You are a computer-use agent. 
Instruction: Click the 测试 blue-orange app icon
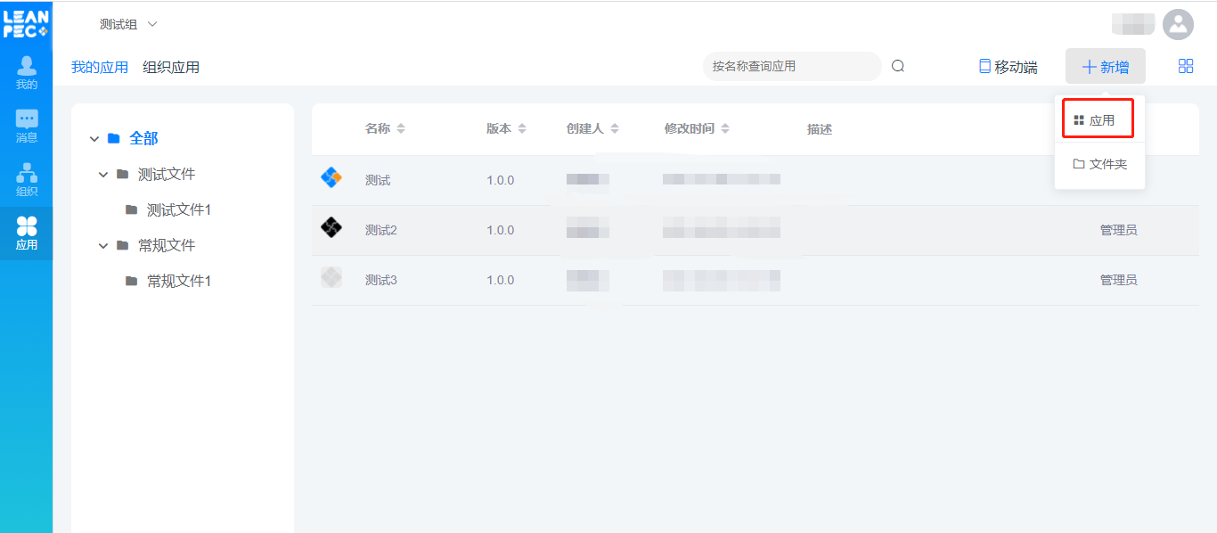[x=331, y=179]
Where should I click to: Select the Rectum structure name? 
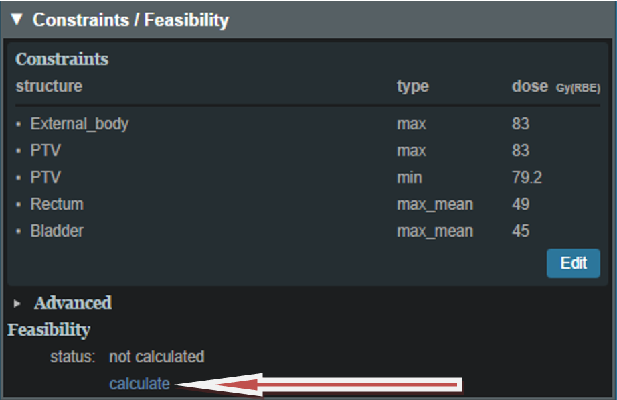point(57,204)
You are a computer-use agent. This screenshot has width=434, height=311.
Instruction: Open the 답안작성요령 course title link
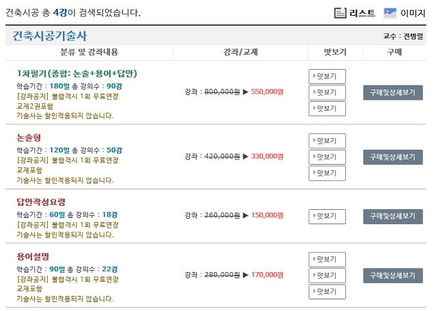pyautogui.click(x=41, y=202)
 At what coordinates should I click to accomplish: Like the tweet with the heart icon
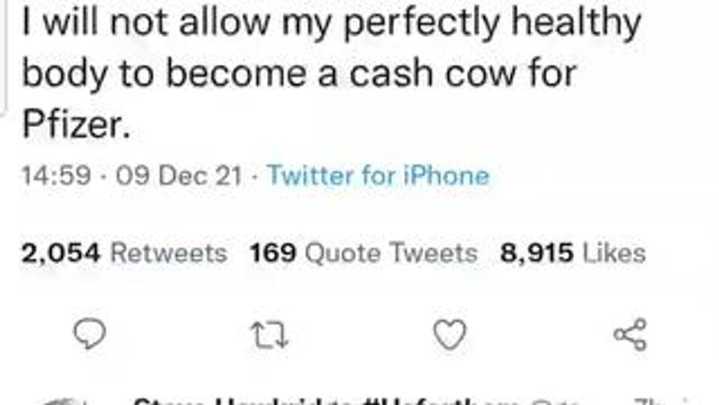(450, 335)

--

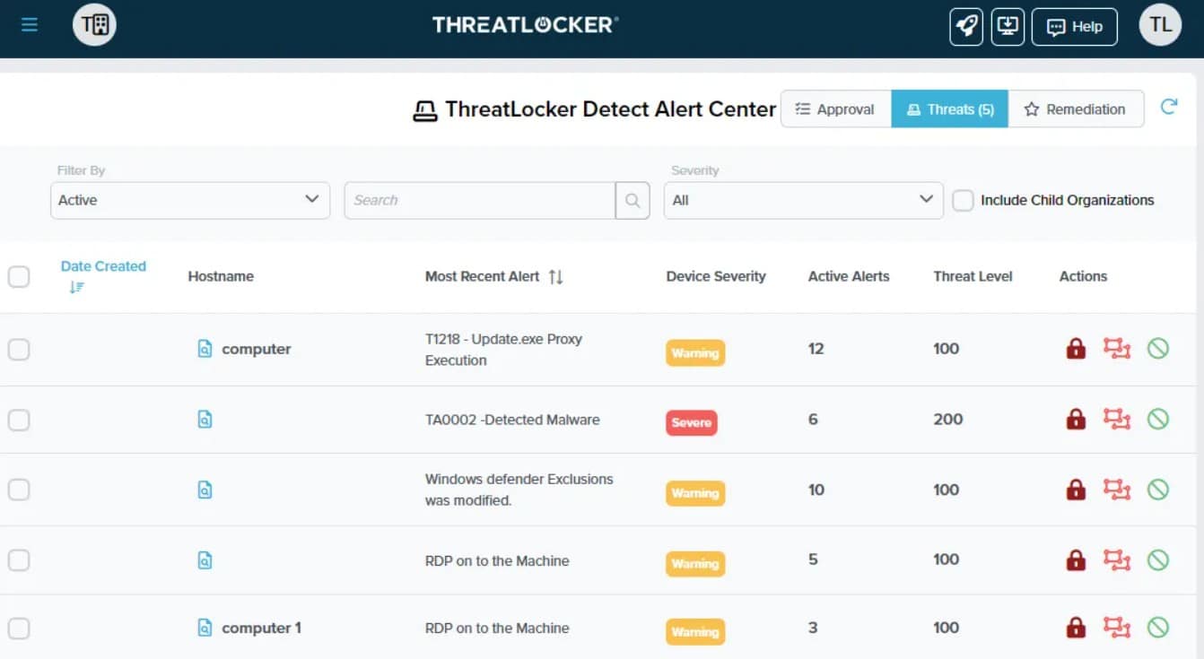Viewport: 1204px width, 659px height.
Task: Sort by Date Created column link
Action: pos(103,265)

▸ Directive
Could you recast the part of the records that opens with the line containing "Viewport: 1204px width, 659px height." and closes with the line containing "Action: pos(103,265)" as a numbered list, leaving out blank lines and pictures?

▸ Result
1. Viewport: 1204px width, 659px height.
2. Task: Sort by Date Created column link
3. Action: pos(103,265)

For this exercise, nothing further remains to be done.